Relative gain characterization and correction for pushbroom sensors based on lifetime image statistics and wavelet filtering

The primary objective of this thesis is to develop a tool that is able to reduce stripes from imagery acquired by pushbroom sensors caused by detector-to-detector non-uniform response. Image uniformity in the pushbroom sensor requires uniform detector response across an array of detectors. If the response of the detector is not uniform, stripes and other artifacts may occur in the image. This work primarily concentrates on two methods to minimize stripes from an image. The first method estimates the best set of relative gains by identifying the best type of image to use for this estimate based on image mean and standard deviation. The second method is based on cosmetic de-striping that filters most of the stripes from an image. The former method implements the technique of histogram equalization to estimate relative gains from the lifetime image statistics data.
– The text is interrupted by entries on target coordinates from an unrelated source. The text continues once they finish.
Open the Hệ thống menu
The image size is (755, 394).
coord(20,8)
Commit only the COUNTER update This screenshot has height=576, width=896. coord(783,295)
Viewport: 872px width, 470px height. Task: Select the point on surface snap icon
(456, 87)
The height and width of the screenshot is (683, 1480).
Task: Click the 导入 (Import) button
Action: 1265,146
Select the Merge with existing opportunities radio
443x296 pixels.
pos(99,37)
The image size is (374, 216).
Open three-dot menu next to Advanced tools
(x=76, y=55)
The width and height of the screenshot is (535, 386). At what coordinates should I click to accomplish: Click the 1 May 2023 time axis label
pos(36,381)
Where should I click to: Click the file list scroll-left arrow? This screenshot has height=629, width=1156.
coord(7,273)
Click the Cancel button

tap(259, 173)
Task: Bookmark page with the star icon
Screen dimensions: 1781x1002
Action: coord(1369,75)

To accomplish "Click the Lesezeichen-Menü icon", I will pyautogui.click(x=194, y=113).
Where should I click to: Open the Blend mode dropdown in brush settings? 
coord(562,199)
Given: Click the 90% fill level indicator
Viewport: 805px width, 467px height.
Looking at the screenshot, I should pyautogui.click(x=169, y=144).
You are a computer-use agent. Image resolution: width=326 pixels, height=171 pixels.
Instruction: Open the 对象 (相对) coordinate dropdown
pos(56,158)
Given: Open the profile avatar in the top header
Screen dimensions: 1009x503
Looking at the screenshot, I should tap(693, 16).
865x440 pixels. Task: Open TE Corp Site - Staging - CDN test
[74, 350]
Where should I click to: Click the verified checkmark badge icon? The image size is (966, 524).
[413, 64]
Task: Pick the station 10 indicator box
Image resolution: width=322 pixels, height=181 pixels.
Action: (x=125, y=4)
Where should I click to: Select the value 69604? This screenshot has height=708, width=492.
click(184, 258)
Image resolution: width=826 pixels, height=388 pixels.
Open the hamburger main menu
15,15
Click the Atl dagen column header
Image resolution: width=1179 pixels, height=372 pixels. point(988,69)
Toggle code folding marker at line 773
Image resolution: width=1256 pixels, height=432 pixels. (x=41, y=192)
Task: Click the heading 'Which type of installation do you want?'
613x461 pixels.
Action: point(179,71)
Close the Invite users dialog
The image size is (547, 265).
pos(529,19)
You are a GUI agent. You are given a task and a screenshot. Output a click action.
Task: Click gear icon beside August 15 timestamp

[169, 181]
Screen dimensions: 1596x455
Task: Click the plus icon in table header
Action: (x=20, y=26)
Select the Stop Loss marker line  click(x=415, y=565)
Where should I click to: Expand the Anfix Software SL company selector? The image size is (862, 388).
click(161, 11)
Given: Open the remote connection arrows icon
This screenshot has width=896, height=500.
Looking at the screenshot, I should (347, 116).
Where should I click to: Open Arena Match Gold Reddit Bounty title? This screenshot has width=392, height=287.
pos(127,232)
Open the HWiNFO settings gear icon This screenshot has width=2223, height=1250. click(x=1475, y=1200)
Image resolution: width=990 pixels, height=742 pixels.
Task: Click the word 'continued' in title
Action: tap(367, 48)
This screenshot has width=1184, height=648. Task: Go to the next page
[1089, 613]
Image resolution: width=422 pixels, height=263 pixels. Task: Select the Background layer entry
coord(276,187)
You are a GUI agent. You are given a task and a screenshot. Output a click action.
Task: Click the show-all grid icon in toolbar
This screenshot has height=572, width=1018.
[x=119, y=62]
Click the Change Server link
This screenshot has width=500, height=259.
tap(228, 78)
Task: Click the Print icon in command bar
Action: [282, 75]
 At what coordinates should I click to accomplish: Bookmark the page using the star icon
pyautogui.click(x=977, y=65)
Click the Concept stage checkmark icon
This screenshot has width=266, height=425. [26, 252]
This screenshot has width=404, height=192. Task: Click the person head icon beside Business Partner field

This method provides two estimates of relative gain; one based on the mean and the other based on the standard deviation. The estimated relative gain can then be applied to the image which reduces stripes from the image. The other method that deals with minimization of stripes using a cosmetic de-striping approach is based on wavelet filtering. Three different algorithms based on wavelets are derived: Low Frequency Sub-band (LFSB), High Frequency Sub-band (HFSB) and All Frequency Sub-band (AFSB). In each of these approaches, the main idea is to decompose the image into different frequency components using a wavelet transform, apply an appropriate filter to various image components to remove stripes, and reconstruct the image using a corresponding inverse wavelet transform. In order to validate these techniques, these algorithms were implemented on images acquired by the ALI sensor carried by the EO-1 satellite. The results were analyzed qualitatively and quantitatively. The analysis suggested that images with high mean and high standard deviation (HMHSD) are best to estimate the relative gains, because relative gain estimates from these scenes results in less stripes after correction and require less scene to stabilize the relative gain. When preference was given to HMHSD scenes, the estimates of relative gain based on mean performed well compared to the estimates of relative gain based on standard deviation. Similarly, the HFSB approach with two levels of sub-banding was observed to be sufficient in minimizing stripes and retaining most of the information of the image.